» **Records shown**:

*** Block opens ***

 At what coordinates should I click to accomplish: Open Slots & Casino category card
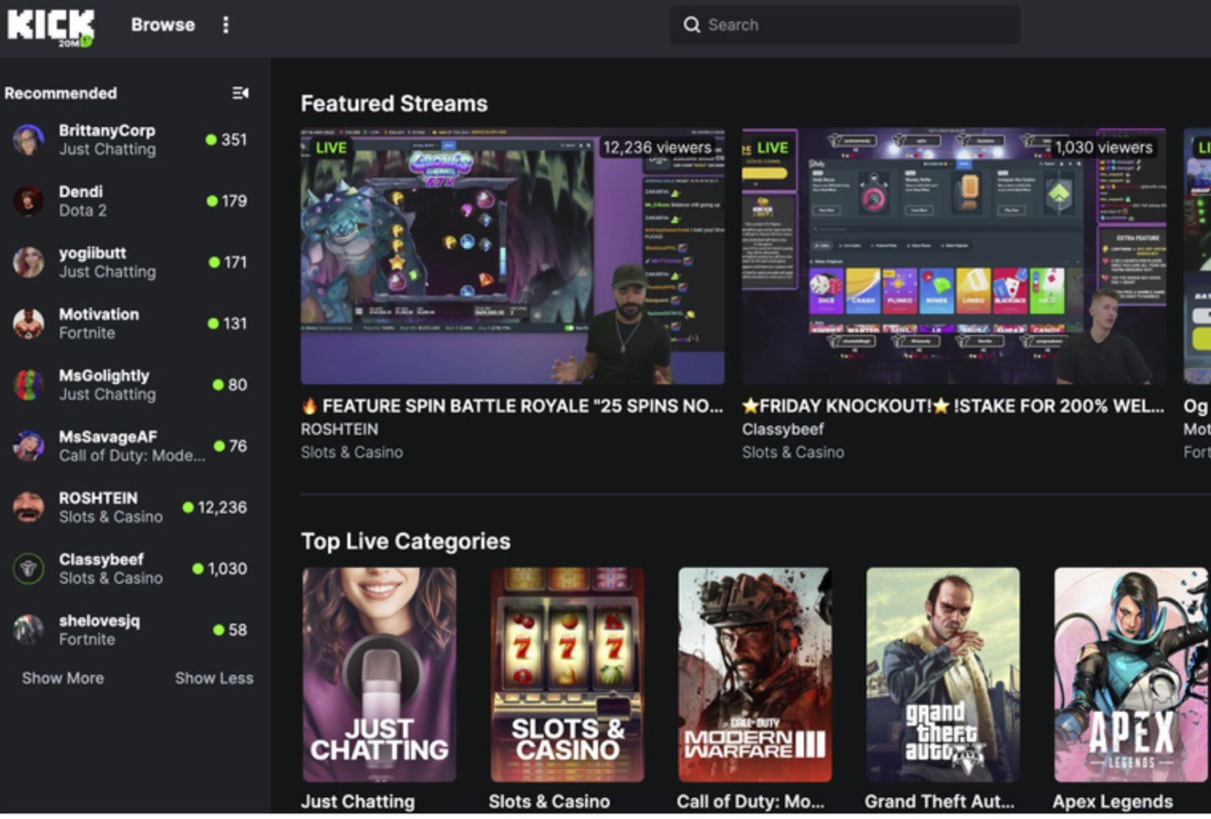click(567, 675)
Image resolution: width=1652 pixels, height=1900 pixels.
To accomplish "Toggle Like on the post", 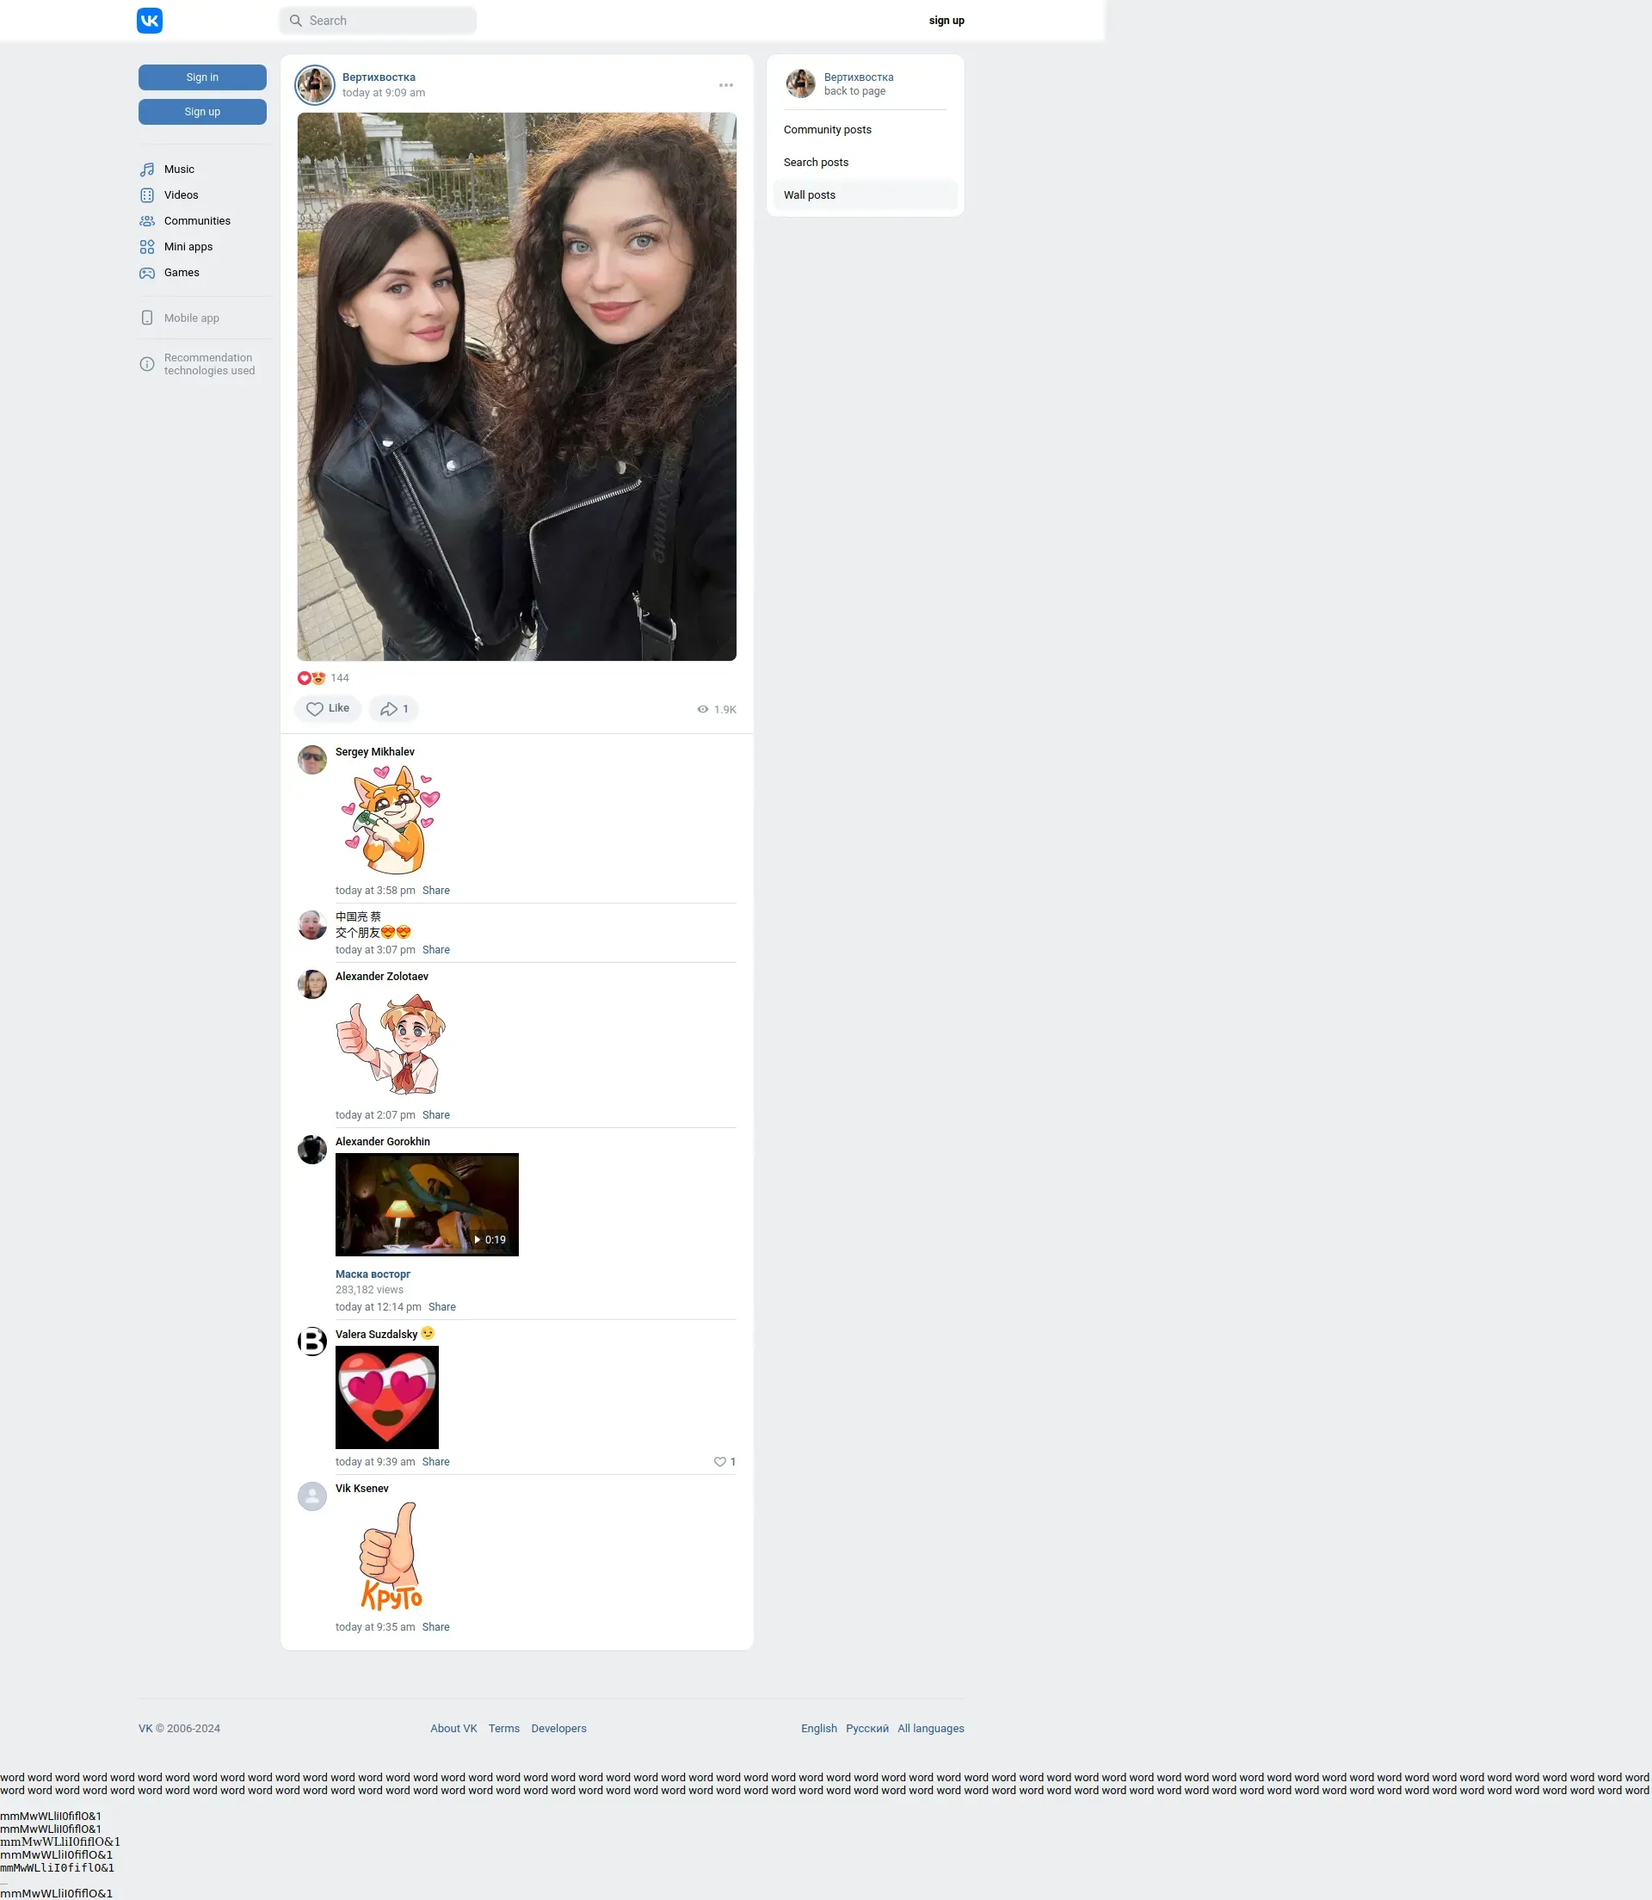I will point(327,709).
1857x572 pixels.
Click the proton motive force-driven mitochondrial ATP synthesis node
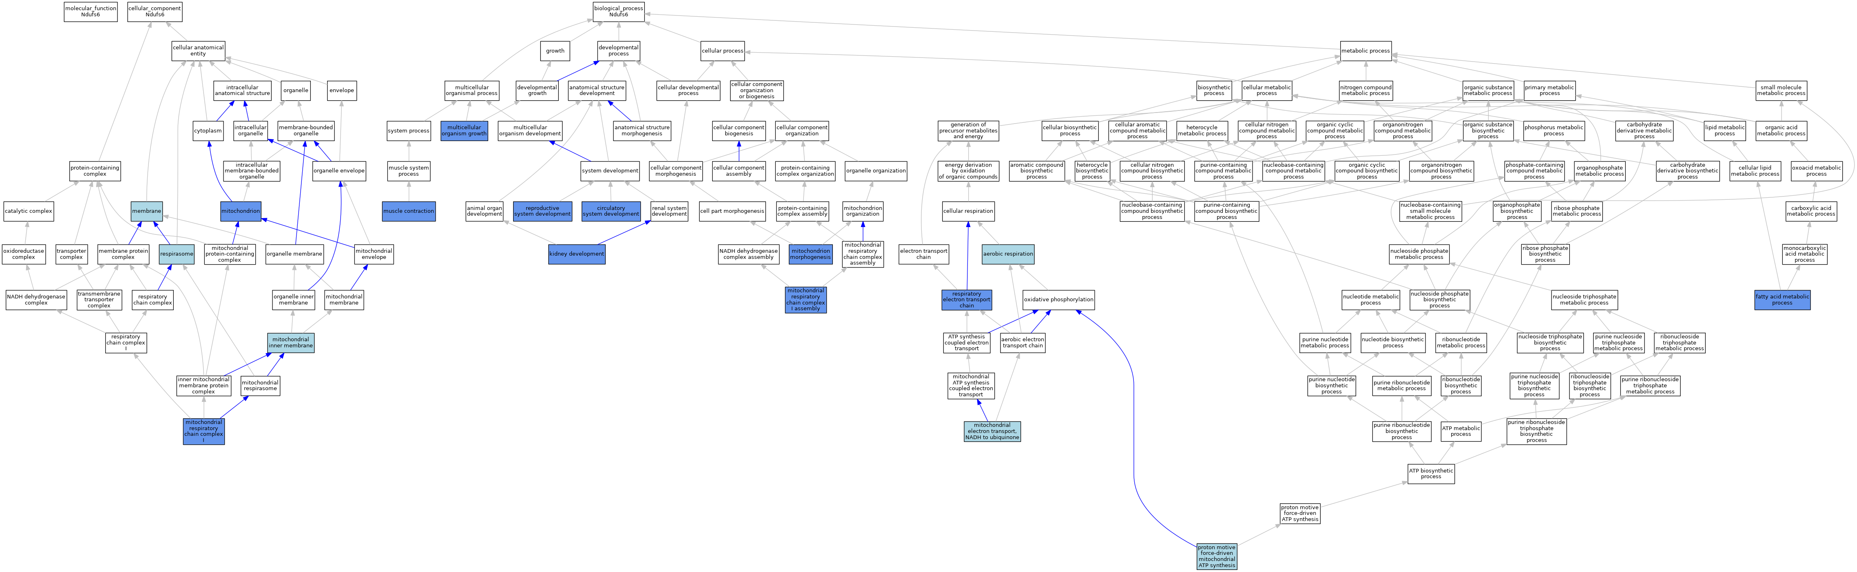[1216, 556]
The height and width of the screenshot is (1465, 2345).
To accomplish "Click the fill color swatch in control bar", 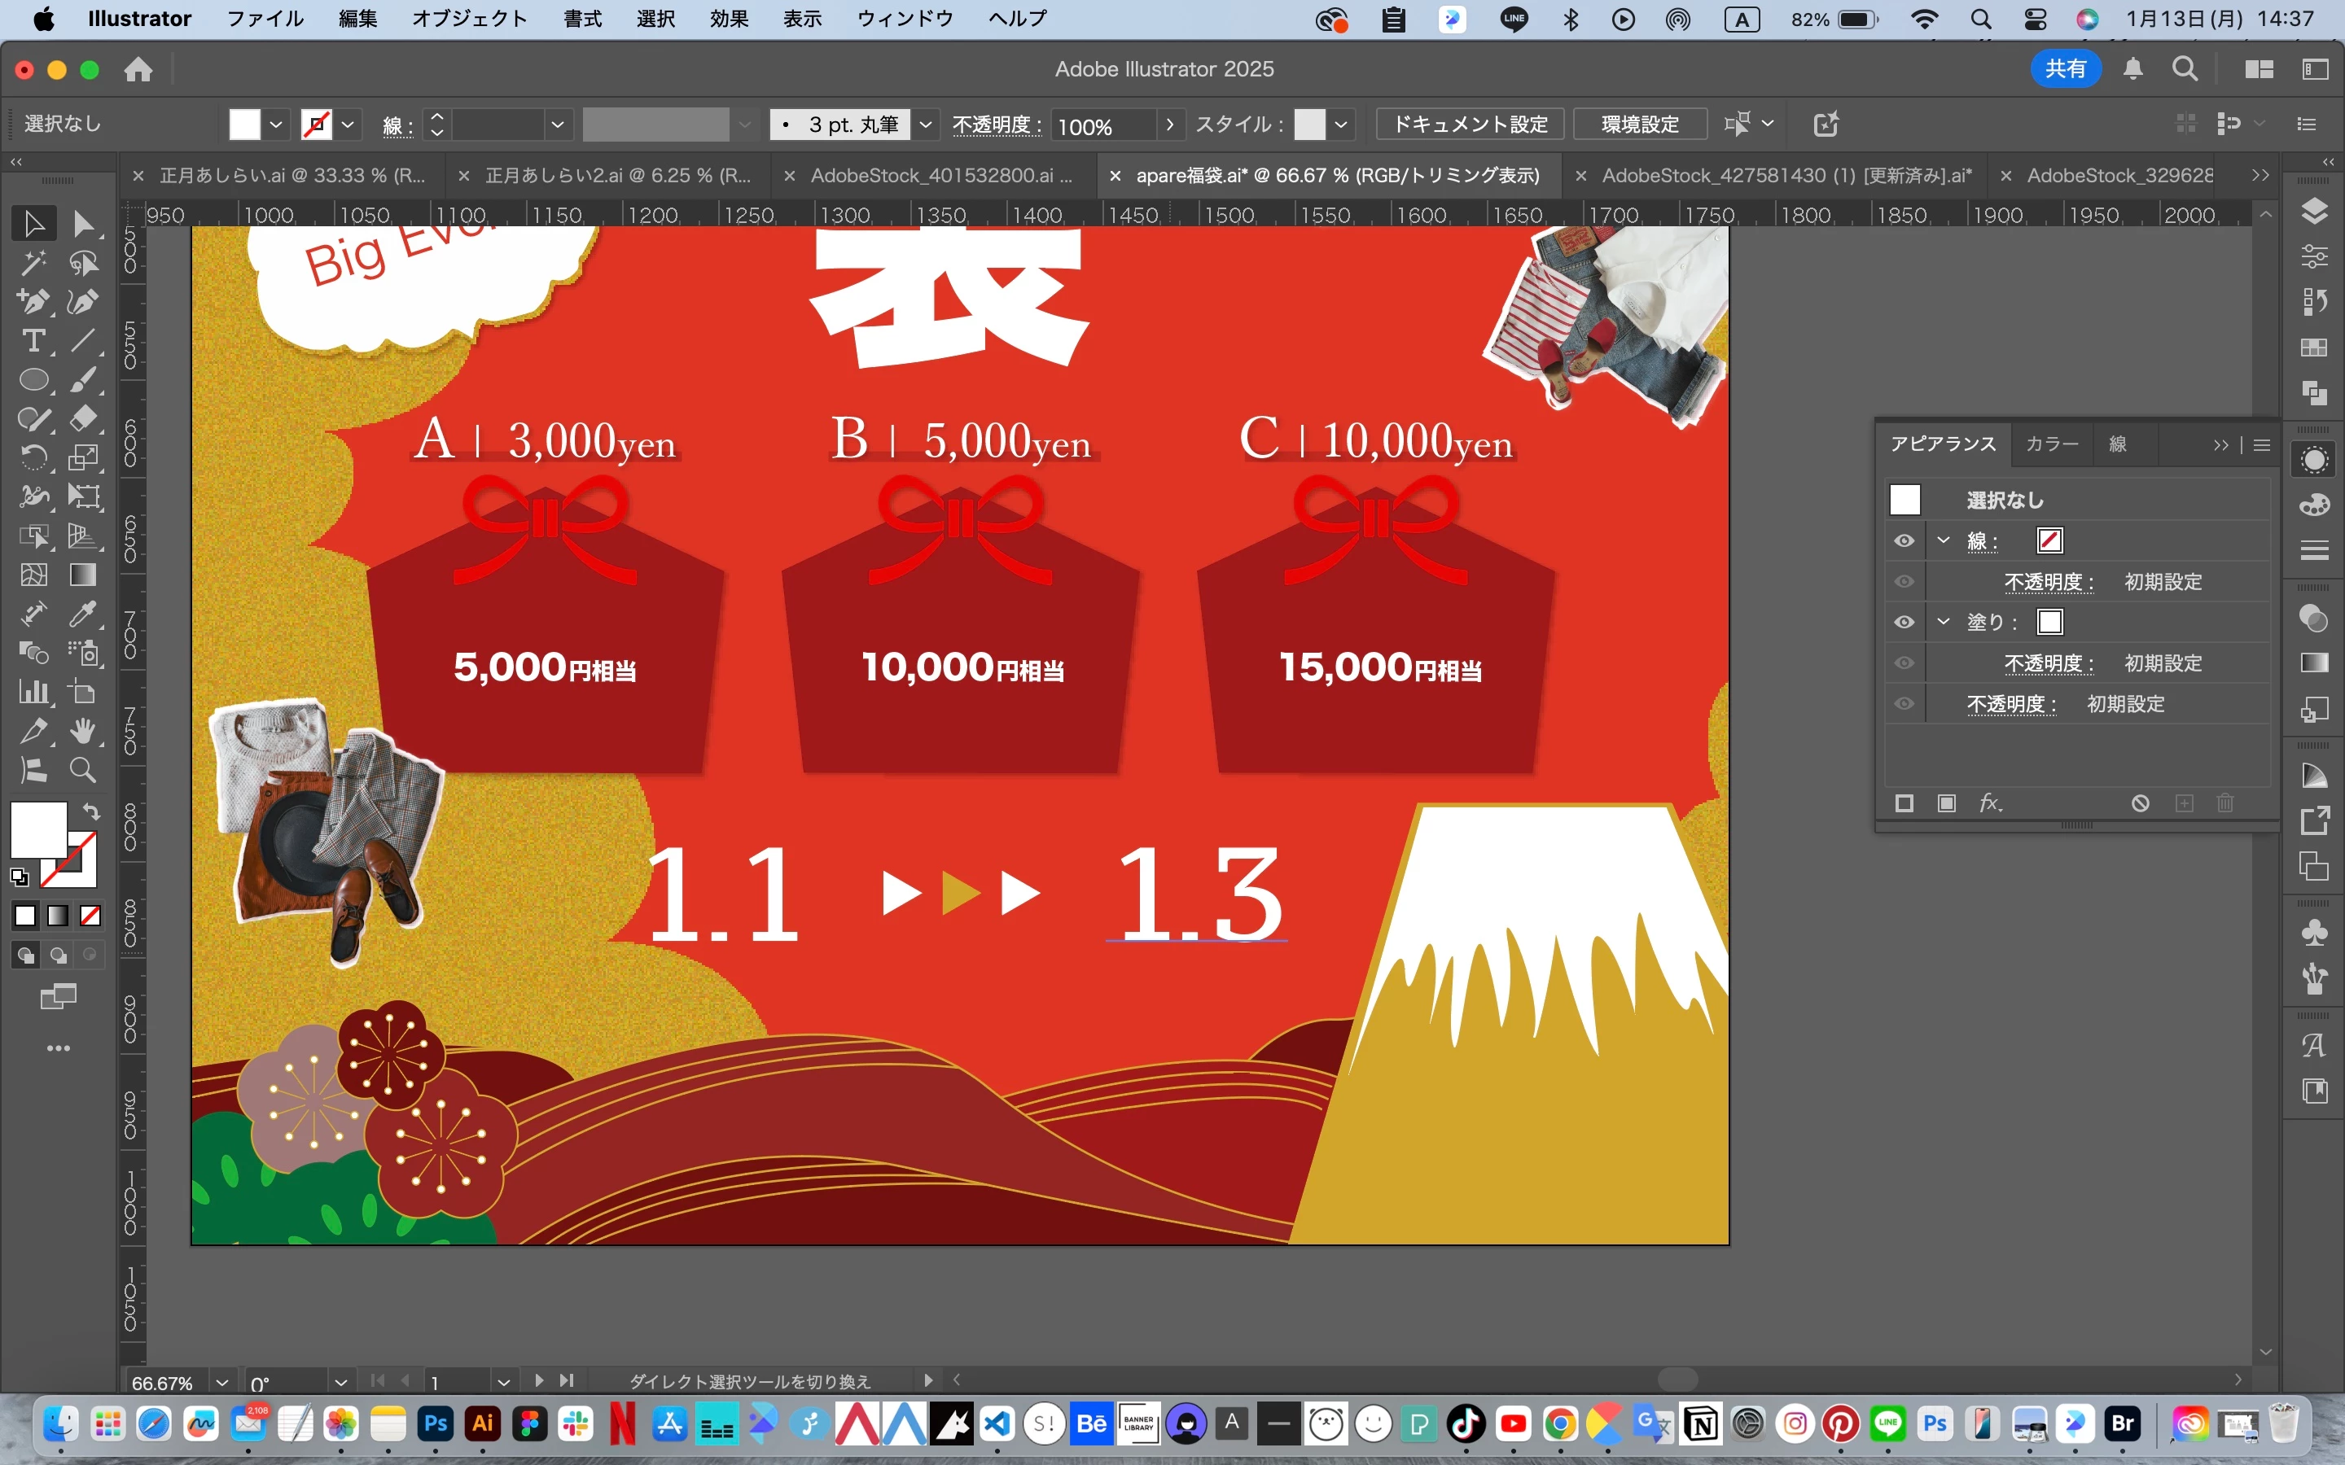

*** Block closes ***

» **Task instructions**:
Gather all lines from the records above in which "height" appears.

» **Answer to this task**:
Image resolution: width=1652 pixels, height=1900 pixels.
The height and width of the screenshot is (1465, 2345).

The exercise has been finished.